EXERCISE REQUIREMENTS
Without omitting anything, return the records precisely as given.

RECORDS SHOWN

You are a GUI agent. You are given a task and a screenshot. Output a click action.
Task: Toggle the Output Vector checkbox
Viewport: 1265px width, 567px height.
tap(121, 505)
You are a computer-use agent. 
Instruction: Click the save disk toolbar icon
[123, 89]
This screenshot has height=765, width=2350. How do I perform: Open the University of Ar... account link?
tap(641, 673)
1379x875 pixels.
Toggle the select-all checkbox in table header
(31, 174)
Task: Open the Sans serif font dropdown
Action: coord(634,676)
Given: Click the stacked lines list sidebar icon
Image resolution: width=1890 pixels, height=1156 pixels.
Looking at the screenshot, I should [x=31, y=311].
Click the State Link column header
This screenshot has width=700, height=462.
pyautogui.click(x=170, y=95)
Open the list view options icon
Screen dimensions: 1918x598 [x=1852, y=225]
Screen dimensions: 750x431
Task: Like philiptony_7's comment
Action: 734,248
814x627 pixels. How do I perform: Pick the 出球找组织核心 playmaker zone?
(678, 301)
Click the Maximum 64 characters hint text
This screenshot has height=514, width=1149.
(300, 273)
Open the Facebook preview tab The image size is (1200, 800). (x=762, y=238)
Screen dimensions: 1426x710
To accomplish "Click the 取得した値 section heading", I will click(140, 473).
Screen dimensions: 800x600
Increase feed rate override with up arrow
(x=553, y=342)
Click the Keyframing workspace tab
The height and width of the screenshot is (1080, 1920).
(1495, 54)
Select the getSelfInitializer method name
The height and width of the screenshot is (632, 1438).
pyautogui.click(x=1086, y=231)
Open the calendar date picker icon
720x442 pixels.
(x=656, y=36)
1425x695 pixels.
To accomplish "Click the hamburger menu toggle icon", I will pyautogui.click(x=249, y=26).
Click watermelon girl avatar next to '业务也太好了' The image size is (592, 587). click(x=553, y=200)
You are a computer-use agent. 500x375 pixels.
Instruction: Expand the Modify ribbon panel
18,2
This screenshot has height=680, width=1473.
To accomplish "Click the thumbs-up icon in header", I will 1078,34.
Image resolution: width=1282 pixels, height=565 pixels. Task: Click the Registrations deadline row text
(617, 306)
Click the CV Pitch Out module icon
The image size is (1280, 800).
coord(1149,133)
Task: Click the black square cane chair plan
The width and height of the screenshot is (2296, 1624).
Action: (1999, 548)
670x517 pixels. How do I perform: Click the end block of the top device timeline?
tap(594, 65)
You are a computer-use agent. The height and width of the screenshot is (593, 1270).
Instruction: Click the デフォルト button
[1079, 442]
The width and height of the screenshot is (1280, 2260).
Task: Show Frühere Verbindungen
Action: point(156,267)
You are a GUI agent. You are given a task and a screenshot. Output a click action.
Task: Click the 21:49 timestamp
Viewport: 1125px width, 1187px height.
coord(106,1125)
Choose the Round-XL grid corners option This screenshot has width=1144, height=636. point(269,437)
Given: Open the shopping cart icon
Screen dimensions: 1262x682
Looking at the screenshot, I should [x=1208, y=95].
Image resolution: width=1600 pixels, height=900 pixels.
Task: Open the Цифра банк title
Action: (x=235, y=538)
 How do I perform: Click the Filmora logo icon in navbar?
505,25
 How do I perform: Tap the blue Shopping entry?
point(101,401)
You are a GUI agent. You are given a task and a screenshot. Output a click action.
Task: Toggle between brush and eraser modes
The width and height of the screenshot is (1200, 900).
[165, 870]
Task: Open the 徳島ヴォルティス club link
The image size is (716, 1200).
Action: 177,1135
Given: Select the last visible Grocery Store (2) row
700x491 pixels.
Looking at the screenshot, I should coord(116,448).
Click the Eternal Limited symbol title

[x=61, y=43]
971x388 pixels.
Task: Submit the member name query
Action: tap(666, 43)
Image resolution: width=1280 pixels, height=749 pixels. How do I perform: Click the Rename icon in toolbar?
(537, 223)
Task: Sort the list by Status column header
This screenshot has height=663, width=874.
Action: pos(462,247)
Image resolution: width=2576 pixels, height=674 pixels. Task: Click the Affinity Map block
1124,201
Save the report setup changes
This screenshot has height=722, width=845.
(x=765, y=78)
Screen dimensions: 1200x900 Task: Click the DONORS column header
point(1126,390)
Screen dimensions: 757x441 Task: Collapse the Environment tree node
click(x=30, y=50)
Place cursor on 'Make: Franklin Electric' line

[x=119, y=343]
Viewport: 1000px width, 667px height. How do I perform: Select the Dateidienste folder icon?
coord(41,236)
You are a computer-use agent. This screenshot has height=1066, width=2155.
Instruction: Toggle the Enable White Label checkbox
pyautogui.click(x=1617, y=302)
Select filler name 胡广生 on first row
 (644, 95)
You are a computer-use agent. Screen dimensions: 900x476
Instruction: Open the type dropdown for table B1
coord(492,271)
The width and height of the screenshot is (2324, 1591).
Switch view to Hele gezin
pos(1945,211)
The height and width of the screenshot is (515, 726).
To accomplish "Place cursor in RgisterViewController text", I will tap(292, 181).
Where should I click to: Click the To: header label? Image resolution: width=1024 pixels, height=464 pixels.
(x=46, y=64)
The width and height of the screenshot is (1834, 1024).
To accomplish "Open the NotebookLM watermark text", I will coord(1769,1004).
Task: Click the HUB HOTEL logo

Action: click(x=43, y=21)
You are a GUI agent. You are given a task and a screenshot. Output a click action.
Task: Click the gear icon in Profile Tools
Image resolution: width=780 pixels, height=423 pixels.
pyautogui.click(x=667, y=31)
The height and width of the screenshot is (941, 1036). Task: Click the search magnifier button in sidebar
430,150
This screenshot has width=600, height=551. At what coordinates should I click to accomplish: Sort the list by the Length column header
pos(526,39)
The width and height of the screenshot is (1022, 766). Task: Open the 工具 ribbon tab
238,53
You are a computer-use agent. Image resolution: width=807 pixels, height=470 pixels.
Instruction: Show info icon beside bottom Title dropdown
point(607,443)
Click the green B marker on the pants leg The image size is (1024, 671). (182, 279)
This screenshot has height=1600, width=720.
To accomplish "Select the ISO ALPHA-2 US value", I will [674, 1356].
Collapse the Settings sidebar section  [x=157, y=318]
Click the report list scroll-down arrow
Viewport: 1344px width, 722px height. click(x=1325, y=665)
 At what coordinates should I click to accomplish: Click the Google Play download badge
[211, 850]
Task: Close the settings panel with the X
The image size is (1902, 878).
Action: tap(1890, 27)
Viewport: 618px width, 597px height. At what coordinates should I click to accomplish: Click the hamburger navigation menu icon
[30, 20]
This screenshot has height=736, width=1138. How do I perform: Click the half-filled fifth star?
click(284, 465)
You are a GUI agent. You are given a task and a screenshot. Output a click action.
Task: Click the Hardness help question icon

SOLUTION
You are a GUI agent. You are given a task and a screenshot. Output a click action.
Task: Toggle the Output Vector checkbox
Viewport: 1265px width, 567px height.
tap(121, 505)
You are a computer-use agent. 
Instruction: Click the save disk toolbar icon
[123, 89]
This screenshot has height=765, width=2350. How do I perform: Open the University of Ar... account link?
tap(641, 673)
1379x875 pixels.
Toggle the select-all checkbox in table header
(31, 174)
Task: Open the Sans serif font dropdown
Action: coord(634,676)
Given: Click the stacked lines list sidebar icon
Image resolution: width=1890 pixels, height=1156 pixels.
Looking at the screenshot, I should [x=31, y=311].
Click the State Link column header
This screenshot has width=700, height=462.
pyautogui.click(x=170, y=95)
Open the list view options icon
Screen dimensions: 1918x598 [x=1852, y=225]
Screen dimensions: 750x431
Task: Like philiptony_7's comment
Action: 734,248
814x627 pixels. How do I perform: Pick the 出球找组织核心 playmaker zone?
(678, 301)
Click the Maximum 64 characters hint text
This screenshot has height=514, width=1149.
(300, 273)
Open the Facebook preview tab The image size is (1200, 800). (x=762, y=238)
Screen dimensions: 1426x710
To accomplish "Click the 取得した値 section heading", I will click(140, 473).
Screen dimensions: 800x600
Increase feed rate override with up arrow
(x=553, y=342)
Click the Keyframing workspace tab
The height and width of the screenshot is (1080, 1920).
(1495, 54)
Select the getSelfInitializer method name
The height and width of the screenshot is (632, 1438).
pyautogui.click(x=1086, y=231)
Open the calendar date picker icon
720x442 pixels.
(x=656, y=36)
1425x695 pixels.
To accomplish "Click the hamburger menu toggle icon", I will pyautogui.click(x=249, y=26).
Click watermelon girl avatar next to '业务也太好了' The image size is (592, 587). click(x=553, y=200)
You are a computer-use agent. 500x375 pixels.
Instruction: Expand the Modify ribbon panel
18,2
This screenshot has height=680, width=1473.
To accomplish "Click the thumbs-up icon in header", I will 1078,34.
Image resolution: width=1282 pixels, height=565 pixels. Task: Click the Registrations deadline row text
(617, 306)
Click the CV Pitch Out module icon
The image size is (1280, 800).
coord(1149,133)
Task: Click the black square cane chair plan
The width and height of the screenshot is (2296, 1624).
Action: (1999, 548)
670x517 pixels. How do I perform: Click the end block of the top device timeline?
tap(594, 65)
You are a computer-use agent. The height and width of the screenshot is (593, 1270).
Instruction: Click the デフォルト button
[1079, 442]
The width and height of the screenshot is (1280, 2260).
Task: Show Frühere Verbindungen
Action: point(156,267)
You are a GUI agent. You are given a task and a screenshot. Output a click action.
Task: Click the 21:49 timestamp
Viewport: 1125px width, 1187px height.
coord(106,1125)
Choose the Round-XL grid corners option This screenshot has width=1144, height=636. point(269,437)
Given: Open the shopping cart icon
Screen dimensions: 1262x682
Looking at the screenshot, I should [x=1208, y=95].
Image resolution: width=1600 pixels, height=900 pixels.
Task: Open the Цифра банк title
Action: (x=235, y=538)
 How do I perform: Click the Filmora logo icon in navbar?
505,25
 How do I perform: Tap the blue Shopping entry?
point(101,401)
You are a GUI agent. You are given a task and a screenshot. Output a click action.
Task: Toggle between brush and eraser modes
The width and height of the screenshot is (1200, 900).
[165, 870]
Task: Open the 徳島ヴォルティス club link
The image size is (716, 1200).
Action: 177,1135
Given: Select the last visible Grocery Store (2) row
700x491 pixels.
Looking at the screenshot, I should coord(116,448).
Click the Eternal Limited symbol title

[x=61, y=43]
971x388 pixels.
Task: Submit the member name query
Action: tap(666, 43)
Image resolution: width=1280 pixels, height=749 pixels. How do I perform: Click the Rename icon in toolbar?
(537, 223)
Task: Sort the list by Status column header
This screenshot has height=663, width=874.
Action: pos(462,247)
Image resolution: width=2576 pixels, height=674 pixels. Task: Click the Affinity Map block
1124,201
Save the report setup changes
This screenshot has height=722, width=845.
(x=765, y=78)
Screen dimensions: 1200x900 Task: Click the DONORS column header
point(1126,390)
Screen dimensions: 757x441 Task: Collapse the Environment tree node
click(x=30, y=50)
Place cursor on 'Make: Franklin Electric' line

[x=119, y=343]
Viewport: 1000px width, 667px height. How do I perform: Select the Dateidienste folder icon?
coord(41,236)
You are a computer-use agent. This screenshot has height=1066, width=2155.
Instruction: Toggle the Enable White Label checkbox
pyautogui.click(x=1617, y=302)
Select filler name 胡广生 on first row
 (644, 95)
You are a computer-use agent. Screen dimensions: 900x476
Instruction: Open the type dropdown for table B1
coord(492,271)
The width and height of the screenshot is (2324, 1591).
Switch view to Hele gezin
pos(1945,211)
The height and width of the screenshot is (515, 726).
To accomplish "Place cursor in RgisterViewController text", I will tap(292, 181).
Where should I click to: Click the To: header label? Image resolution: width=1024 pixels, height=464 pixels.
(x=46, y=64)
The width and height of the screenshot is (1834, 1024).
To accomplish "Open the NotebookLM watermark text", I will coord(1769,1004).
Task: Click the HUB HOTEL logo

Action: click(x=43, y=21)
You are a GUI agent. You are given a task and a screenshot. Output a click action.
Task: Click the gear icon in Profile Tools
Image resolution: width=780 pixels, height=423 pixels.
pyautogui.click(x=667, y=31)
The height and width of the screenshot is (941, 1036). Task: Click the search magnifier button in sidebar
430,150
This screenshot has width=600, height=551. At what coordinates should I click to accomplish: Sort the list by the Length column header
pos(526,39)
The width and height of the screenshot is (1022, 766). Task: Open the 工具 ribbon tab
238,53
You are a computer-use agent. Image resolution: width=807 pixels, height=470 pixels.
Instruction: Show info icon beside bottom Title dropdown
point(607,443)
Click the green B marker on the pants leg The image size is (1024, 671). (182, 279)
This screenshot has height=1600, width=720.
To accomplish "Select the ISO ALPHA-2 US value", I will [674, 1356].
Collapse the Settings sidebar section  [x=157, y=318]
Click the report list scroll-down arrow
Viewport: 1344px width, 722px height. click(x=1325, y=665)
 At what coordinates should I click to accomplish: Click the Google Play download badge
[211, 850]
Task: Close the settings panel with the X
The image size is (1902, 878).
Action: tap(1890, 27)
Viewport: 618px width, 597px height. At what coordinates should I click to accomplish: Click the hamburger navigation menu icon
[30, 20]
This screenshot has height=736, width=1138. How do I perform: Click the half-filled fifth star?
click(284, 465)
You are a GUI agent. You are given a task and a screenshot. Output a click action.
Task: Click the Hardness help question icon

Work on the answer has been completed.